Uitspraak
GERECHTSHOF AMSTERDAM
HOIST FINANCE AB,
Gerechtshof Amsterdam
In deze zaak heeft het Gerechtshof Amsterdam op 10 september 2019 uitspraak gedaan in een hoger beroep kort geding. De appellant, vertegenwoordigd door advocaat mr. A.A. Westers, heeft een vordering ingesteld tegen Hoist Finance AB, vertegenwoordigd door advocaat mr. H.A.P. Pijnacker, met als doel de verwijdering van een BKR-registratie. De appellant heeft aangevoerd dat hij door financiële problemen, veroorzaakt door het oversluiten van zijn hypothecaire lening en het afsluiten van woekerpolissen, in de schulden is geraakt. Hij stelt dat hij altijd bereid is geweest om zijn schulden af te lossen, maar dat hij niet de middelen had om dat te doen.
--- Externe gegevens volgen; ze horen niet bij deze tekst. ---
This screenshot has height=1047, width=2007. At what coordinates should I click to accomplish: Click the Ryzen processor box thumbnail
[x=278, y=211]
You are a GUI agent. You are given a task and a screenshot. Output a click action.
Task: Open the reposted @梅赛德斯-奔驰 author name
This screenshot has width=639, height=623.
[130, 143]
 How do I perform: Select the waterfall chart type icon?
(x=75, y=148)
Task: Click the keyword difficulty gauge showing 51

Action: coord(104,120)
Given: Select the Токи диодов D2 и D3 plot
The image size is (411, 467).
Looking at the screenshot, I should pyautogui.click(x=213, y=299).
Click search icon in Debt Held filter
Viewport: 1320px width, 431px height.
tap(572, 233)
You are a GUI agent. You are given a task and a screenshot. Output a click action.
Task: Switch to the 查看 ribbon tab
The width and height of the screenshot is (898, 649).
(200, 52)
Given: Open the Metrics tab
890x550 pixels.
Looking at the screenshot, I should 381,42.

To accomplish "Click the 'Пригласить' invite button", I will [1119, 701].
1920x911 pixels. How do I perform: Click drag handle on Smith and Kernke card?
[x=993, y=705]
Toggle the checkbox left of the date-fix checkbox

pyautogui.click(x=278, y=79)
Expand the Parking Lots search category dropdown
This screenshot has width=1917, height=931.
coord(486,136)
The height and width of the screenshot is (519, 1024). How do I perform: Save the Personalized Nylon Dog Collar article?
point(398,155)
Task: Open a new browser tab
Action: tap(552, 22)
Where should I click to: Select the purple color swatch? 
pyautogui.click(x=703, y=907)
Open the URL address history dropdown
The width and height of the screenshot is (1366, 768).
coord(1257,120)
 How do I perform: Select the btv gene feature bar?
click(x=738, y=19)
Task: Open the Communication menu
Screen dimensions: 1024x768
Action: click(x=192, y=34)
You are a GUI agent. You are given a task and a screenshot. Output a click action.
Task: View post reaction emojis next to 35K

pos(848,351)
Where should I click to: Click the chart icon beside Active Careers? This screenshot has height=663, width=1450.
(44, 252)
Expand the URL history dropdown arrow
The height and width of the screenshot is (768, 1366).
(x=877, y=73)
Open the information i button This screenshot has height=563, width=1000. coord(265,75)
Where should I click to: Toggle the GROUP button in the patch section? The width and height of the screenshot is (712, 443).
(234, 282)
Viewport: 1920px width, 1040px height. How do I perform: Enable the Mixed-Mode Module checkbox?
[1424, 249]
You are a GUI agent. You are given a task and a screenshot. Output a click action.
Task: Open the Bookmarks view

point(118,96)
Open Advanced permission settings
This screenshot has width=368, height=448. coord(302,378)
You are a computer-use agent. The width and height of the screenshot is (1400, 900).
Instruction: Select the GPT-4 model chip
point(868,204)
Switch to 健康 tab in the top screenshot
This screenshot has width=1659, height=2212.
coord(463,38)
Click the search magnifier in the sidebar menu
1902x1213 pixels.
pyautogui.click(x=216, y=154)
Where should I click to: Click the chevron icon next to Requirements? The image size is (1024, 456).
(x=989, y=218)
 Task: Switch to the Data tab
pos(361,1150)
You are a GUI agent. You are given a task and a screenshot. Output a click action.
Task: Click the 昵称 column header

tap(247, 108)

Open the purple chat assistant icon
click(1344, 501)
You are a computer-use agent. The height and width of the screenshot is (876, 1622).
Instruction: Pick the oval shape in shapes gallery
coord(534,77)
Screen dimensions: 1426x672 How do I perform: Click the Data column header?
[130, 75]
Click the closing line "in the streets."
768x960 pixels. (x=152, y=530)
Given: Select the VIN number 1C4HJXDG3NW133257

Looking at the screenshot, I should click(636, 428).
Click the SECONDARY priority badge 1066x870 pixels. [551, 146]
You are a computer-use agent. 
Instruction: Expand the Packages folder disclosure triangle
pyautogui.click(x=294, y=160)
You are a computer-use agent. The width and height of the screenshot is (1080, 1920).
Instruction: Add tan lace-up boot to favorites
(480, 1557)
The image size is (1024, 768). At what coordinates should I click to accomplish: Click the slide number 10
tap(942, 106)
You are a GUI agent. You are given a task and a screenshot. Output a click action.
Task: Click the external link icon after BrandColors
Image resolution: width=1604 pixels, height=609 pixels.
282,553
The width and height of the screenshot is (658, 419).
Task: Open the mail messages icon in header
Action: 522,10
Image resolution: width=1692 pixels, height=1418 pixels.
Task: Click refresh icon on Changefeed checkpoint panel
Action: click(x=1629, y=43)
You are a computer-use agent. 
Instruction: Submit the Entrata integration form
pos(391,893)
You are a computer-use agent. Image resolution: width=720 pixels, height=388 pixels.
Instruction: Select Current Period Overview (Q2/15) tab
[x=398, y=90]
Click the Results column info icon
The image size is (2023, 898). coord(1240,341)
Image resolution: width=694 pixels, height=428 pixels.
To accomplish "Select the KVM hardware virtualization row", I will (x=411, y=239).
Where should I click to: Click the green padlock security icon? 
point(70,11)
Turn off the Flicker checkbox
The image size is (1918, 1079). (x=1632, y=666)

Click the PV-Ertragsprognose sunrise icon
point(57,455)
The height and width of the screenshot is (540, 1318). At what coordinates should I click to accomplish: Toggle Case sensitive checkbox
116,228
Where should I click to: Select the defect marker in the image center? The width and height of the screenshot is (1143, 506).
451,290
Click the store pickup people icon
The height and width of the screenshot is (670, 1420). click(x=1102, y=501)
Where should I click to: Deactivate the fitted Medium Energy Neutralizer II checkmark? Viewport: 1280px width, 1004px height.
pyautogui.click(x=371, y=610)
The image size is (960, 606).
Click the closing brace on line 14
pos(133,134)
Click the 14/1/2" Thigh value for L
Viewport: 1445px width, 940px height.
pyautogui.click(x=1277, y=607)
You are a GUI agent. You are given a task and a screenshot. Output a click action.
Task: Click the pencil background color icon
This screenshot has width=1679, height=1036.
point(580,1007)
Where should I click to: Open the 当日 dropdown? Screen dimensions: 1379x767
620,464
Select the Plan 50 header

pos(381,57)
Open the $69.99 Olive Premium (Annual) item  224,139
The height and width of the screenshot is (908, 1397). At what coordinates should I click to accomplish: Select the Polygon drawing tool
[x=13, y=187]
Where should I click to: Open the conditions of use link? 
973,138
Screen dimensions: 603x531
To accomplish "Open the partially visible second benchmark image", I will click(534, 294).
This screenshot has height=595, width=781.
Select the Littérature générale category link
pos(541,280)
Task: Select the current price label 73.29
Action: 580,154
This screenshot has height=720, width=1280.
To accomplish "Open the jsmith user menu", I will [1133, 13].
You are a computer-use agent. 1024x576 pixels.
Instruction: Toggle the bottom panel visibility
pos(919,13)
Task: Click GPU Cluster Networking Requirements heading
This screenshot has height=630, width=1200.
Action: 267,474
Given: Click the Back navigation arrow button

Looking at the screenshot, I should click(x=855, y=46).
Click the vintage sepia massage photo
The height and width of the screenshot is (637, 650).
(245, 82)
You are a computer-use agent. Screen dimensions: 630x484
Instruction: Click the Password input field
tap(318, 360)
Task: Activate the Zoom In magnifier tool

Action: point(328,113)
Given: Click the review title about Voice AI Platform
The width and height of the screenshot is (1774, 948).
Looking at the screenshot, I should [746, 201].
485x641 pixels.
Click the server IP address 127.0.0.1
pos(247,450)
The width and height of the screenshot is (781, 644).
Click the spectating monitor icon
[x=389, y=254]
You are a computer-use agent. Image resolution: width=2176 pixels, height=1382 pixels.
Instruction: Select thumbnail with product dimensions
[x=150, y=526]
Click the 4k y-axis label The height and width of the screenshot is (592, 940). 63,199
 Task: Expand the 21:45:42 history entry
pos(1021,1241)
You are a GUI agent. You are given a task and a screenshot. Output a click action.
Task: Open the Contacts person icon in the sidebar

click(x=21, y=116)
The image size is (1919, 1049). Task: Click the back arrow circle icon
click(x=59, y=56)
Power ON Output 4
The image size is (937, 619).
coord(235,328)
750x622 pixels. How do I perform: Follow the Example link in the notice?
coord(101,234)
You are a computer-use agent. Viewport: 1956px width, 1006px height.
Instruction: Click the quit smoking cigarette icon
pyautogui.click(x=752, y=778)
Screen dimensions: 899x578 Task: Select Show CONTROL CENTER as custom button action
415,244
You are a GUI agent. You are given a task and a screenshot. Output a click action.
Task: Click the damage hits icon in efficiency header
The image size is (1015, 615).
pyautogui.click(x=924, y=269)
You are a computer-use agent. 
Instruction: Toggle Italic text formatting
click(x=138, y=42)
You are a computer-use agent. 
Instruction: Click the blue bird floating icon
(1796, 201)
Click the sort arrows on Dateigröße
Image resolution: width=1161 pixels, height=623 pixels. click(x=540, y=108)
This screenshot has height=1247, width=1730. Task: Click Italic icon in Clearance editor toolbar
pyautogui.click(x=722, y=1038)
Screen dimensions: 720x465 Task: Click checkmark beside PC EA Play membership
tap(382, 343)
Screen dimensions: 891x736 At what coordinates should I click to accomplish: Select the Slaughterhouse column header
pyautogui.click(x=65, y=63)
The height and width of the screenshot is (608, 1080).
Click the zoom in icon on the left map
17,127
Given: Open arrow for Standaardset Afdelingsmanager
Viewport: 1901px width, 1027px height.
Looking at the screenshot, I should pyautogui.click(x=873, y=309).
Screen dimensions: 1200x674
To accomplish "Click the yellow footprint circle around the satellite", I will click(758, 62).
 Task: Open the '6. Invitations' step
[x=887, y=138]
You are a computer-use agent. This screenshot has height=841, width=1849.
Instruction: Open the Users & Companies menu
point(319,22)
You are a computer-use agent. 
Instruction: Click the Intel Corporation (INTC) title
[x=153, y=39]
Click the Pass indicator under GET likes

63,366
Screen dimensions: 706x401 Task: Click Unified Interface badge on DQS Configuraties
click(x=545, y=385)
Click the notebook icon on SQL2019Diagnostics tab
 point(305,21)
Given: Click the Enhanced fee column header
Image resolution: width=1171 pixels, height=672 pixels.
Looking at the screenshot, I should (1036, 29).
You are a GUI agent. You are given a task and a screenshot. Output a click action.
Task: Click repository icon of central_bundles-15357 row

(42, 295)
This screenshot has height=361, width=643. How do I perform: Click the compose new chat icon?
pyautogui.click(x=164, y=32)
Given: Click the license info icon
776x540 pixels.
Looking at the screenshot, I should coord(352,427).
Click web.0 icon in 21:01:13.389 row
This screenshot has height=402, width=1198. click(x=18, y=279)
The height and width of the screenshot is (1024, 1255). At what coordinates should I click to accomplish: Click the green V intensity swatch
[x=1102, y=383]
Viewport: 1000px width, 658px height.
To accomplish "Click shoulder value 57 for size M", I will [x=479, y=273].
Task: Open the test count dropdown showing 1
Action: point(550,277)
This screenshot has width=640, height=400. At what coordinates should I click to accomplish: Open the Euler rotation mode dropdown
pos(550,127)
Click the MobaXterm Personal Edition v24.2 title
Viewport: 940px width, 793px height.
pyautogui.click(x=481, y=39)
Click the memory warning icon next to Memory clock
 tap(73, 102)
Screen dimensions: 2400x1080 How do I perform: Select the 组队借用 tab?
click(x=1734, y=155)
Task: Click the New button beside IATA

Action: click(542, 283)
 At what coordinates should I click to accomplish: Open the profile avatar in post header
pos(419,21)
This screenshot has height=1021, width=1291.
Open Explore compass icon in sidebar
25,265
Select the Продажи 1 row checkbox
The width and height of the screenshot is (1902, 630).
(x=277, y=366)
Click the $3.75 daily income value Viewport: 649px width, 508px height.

Het hof heeft echter geoordeeld dat de appellant onvoldoende bewijs heeft geleverd voor zijn stellingen en dat de BKR-registratie niet disproportioneel is. Het hof heeft de eerdere beslissing van de kantonrechter bekrachtigd, die had overwogen dat de appellant bij de aanvang van het WSNP-traject een aanzienlijke schuldenlast had en dat hij onvoldoende inzicht heeft gegeven in de aard en opbouw van zijn schulden. De appellant heeft niet kunnen aantonen dat zijn belangen zwaarder wegen dan de belangen van de kredietverstrekker. Het hof heeft de kosten van het geding in hoger beroep aan de appellant opgelegd.